Stored entries
--- Start ---
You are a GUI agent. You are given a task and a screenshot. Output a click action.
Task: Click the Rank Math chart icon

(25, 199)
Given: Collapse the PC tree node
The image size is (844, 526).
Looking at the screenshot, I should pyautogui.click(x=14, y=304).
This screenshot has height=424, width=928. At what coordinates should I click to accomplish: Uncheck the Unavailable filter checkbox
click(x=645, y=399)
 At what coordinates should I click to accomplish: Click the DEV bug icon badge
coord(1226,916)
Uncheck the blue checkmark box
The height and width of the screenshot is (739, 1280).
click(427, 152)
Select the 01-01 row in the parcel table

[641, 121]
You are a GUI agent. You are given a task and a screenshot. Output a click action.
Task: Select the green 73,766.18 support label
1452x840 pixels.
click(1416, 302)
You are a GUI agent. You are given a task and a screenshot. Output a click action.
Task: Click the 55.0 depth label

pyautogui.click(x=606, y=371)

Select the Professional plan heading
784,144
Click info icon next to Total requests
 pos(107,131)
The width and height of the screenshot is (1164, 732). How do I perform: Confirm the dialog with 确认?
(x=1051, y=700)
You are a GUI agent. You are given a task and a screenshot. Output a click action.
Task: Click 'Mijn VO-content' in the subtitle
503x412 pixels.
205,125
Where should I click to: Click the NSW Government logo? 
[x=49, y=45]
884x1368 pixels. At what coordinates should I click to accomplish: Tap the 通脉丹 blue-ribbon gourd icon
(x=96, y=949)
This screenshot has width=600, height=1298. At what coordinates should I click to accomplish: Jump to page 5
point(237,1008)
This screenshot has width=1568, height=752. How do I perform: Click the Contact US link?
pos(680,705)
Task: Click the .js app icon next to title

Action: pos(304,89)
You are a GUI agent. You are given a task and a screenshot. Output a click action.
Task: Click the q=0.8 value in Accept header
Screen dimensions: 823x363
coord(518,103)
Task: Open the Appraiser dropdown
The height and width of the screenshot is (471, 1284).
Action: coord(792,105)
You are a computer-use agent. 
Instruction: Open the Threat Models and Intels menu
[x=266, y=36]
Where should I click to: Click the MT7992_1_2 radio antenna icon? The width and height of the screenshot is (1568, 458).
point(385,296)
--- End ---
List every line of the entries above that contains the word "next", treating uppercase and lowercase letters as distinct.

### EXERCISE RESPONSE:
Click info icon next to Total requests
Task: Click the .js app icon next to title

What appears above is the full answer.